CVE-2026-4898

Vulnerability

Overview

The Online Food Ordering System 1.0 by code-projects contains a stored cross-site scripting (XSS) vulnerability in the /dbfood/contact.php endpoint. The application fails to properly sanitize or encode user-supplied input in the Name parameter before storing it in the backend database and later rendering it within administrative or other application views [1]. This is a classic case of CWE-79 – Improper Neutralization of Input During Web Page Generation [1].

Exploitation

An attacker can exploit this vulnerability remotely without authentication by submitting a crafted payload in the Name field of the contact form. For example, the payload <details/open/ontoggle=prompt(origin)> can be injected. Because the input is stored and later displayed without sanitization, the injected script executes automatically whenever the stored contact message is viewed by an administrator or other user [1]. The exploit is publicly available, lowering the barrier for attackers [1].

Impact

Successful exploitation allows an attacker to execute arbitrary JavaScript in the context of the victim's browser session. This can lead to session hijacking, theft of authentication cookies, unauthorized actions performed on behalf of authenticated users, or injection of malicious content into the application interface [1]. The severity is rated Medium (CVSS 4.3) due to the need for user interaction (viewing the stored message) and the potential for significant impact on confidentiality and integrity.

• _Data records_:
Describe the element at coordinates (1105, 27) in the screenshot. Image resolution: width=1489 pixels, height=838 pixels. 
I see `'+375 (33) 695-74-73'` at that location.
* * *
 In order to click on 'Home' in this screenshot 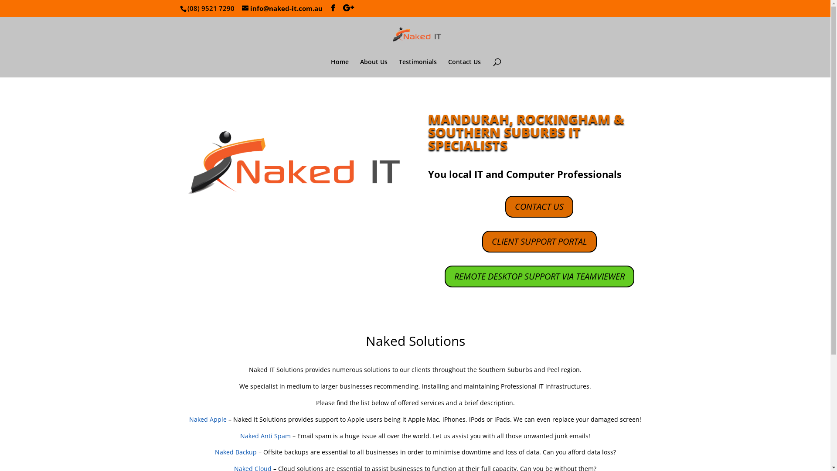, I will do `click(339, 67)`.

• _Work request_: Please state which input parameter the vulnerability write-up says is stored without sanitization or encoding.

• _Output for this task_: The Name parameter.